◆ 待解问题 ◆
从包含“At what coordinates should I click to accomplish: Click the lock”的那一行开始，逐字重打下列条目，一直到条目的最后一行为止，首尾两行都要包括在内。
----
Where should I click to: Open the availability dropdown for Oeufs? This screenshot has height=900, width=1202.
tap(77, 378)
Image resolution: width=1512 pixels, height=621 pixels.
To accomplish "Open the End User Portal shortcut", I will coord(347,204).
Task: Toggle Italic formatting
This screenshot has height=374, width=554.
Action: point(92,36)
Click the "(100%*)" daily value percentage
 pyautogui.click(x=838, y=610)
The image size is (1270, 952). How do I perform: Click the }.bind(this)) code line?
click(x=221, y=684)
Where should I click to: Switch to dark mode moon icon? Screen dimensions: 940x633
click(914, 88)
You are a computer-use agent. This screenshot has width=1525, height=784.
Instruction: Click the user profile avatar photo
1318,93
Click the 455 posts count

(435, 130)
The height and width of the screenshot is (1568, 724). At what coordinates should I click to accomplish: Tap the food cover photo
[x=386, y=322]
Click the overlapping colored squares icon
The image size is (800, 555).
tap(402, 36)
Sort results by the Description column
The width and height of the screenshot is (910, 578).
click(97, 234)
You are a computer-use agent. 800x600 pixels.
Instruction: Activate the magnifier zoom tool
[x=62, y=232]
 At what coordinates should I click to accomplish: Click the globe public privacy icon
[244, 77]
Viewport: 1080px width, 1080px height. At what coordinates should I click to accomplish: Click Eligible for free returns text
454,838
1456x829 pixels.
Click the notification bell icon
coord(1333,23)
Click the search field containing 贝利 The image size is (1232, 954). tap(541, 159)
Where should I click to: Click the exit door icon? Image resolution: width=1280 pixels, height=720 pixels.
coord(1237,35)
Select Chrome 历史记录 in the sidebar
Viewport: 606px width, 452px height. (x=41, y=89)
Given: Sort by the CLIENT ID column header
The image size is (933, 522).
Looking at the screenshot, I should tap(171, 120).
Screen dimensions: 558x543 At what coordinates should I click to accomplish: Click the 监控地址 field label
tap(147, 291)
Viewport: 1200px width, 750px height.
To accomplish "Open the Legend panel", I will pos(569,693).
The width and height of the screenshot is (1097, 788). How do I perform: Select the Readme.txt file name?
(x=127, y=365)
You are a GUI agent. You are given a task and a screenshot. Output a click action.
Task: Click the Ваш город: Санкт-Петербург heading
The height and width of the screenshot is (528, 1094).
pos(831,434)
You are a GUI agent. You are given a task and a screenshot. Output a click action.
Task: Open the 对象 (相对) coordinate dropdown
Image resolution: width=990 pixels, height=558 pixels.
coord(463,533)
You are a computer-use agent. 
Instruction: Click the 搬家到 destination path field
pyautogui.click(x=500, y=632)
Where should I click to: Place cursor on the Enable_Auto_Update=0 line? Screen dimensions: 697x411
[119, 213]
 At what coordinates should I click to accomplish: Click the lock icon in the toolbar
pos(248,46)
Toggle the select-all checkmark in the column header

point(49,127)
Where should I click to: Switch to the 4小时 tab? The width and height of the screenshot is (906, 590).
----
◆ 完成结果 ◆
 At what coordinates should I click to accomplish: Click the lock icon in the toolbar
pos(248,46)
Toggle the select-all checkmark in the column header

point(49,127)
Where should I click to: Switch to the 4小时 tab? The width and height of the screenshot is (906, 590).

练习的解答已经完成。